**RECORDS SHOWN**
Content starts
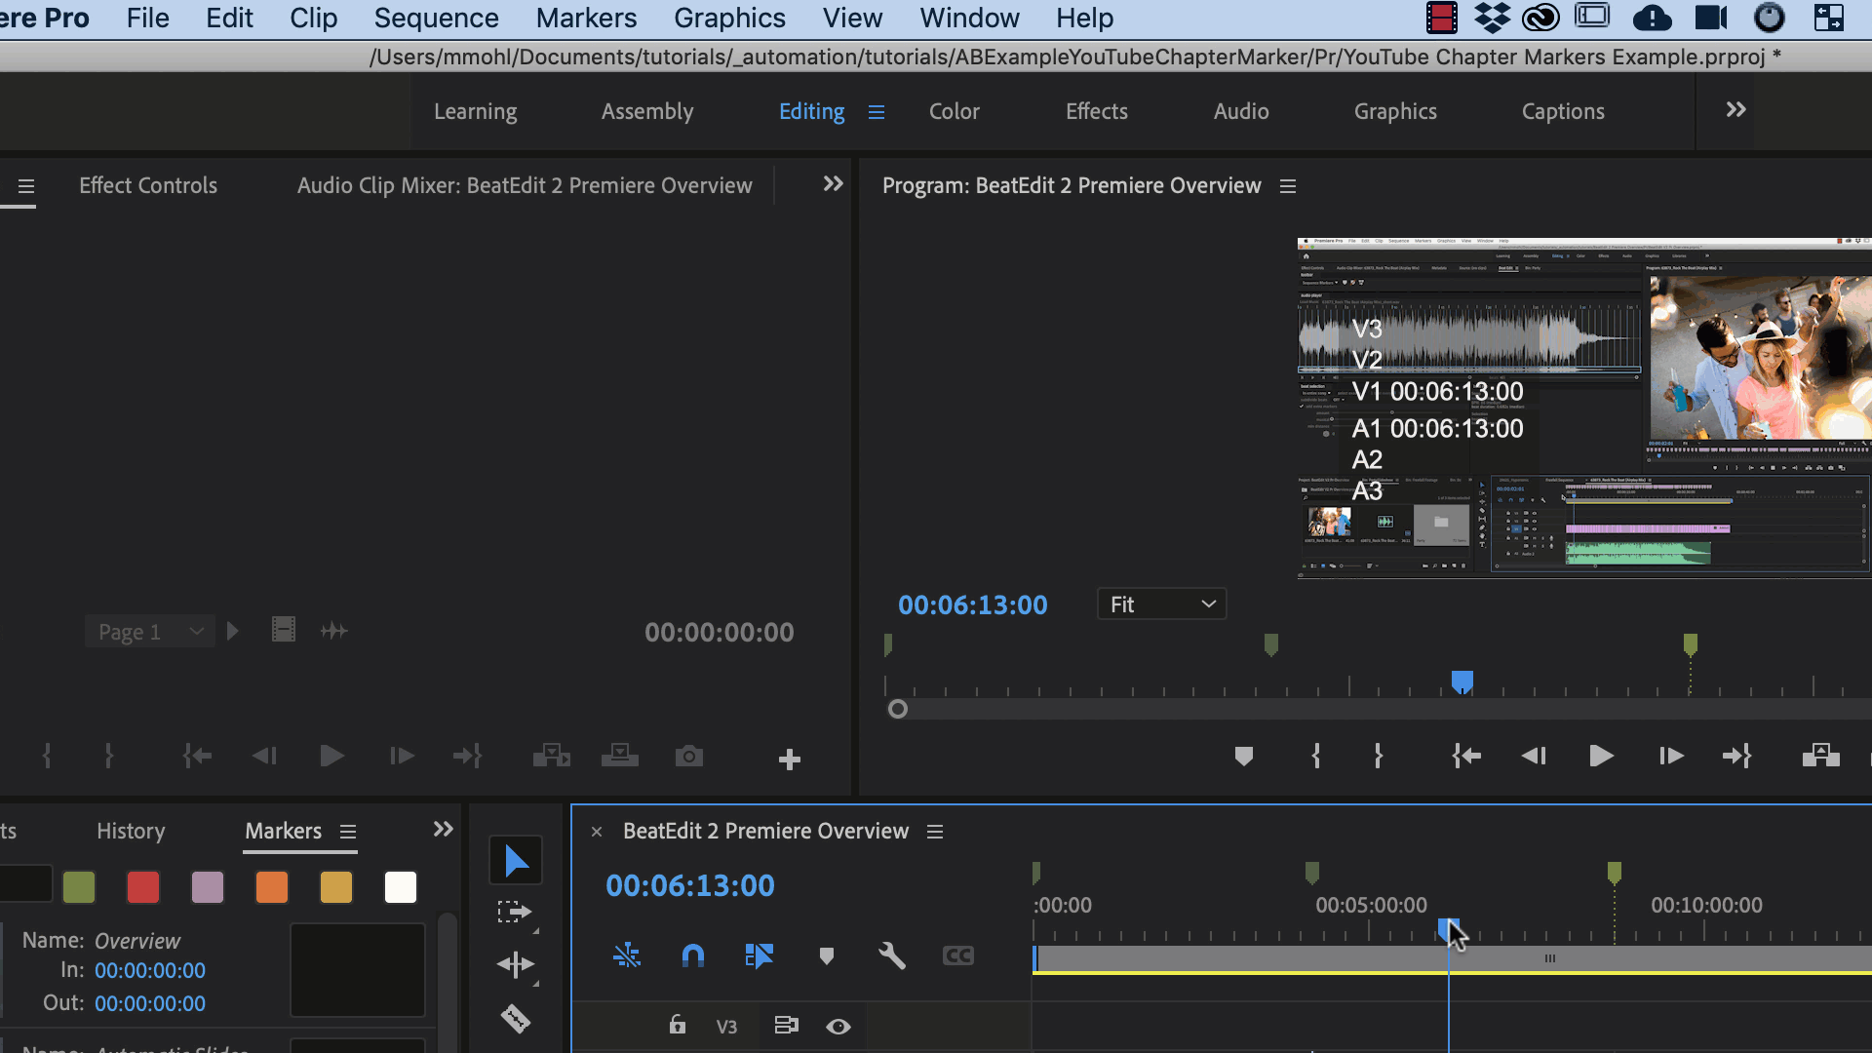Go to In point in Program monitor
Screen dimensions: 1872x1053
(1465, 756)
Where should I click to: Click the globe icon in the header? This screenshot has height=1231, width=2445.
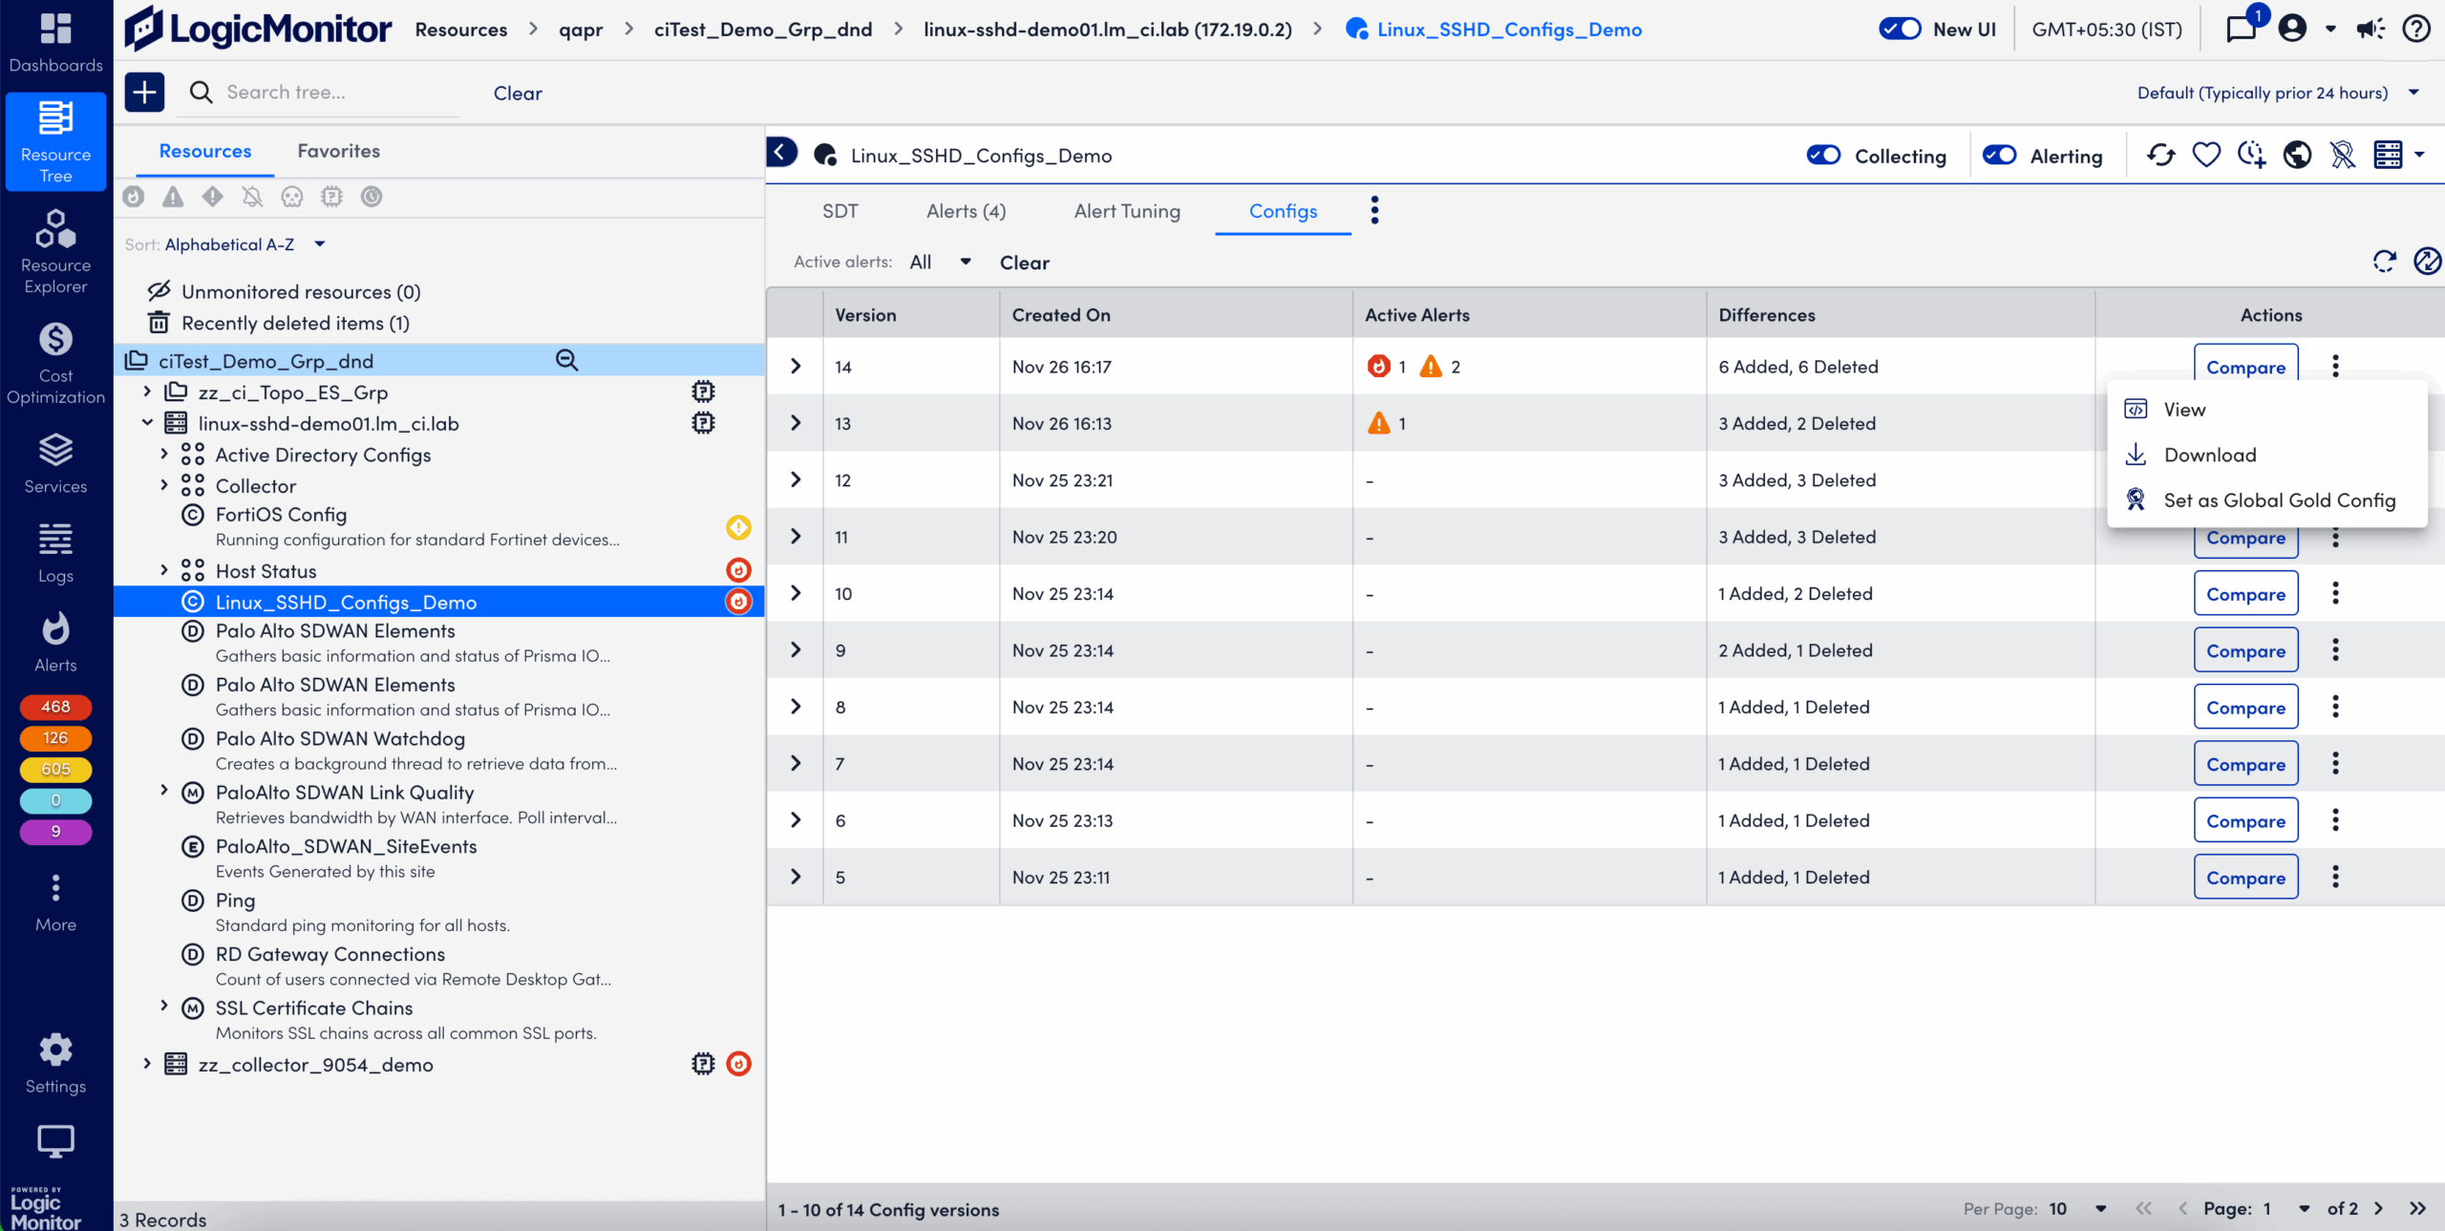2297,153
Content ends
**WORK ITEM**
Exclude the pictures and write out exactly the lines from the one holding "Where should I" through the end of the entries, inclusive, and only those.

**WRITTEN RESPONSE**
Where should I click to: Click the globe icon in the header? This screenshot has height=1231, width=2445.
2297,153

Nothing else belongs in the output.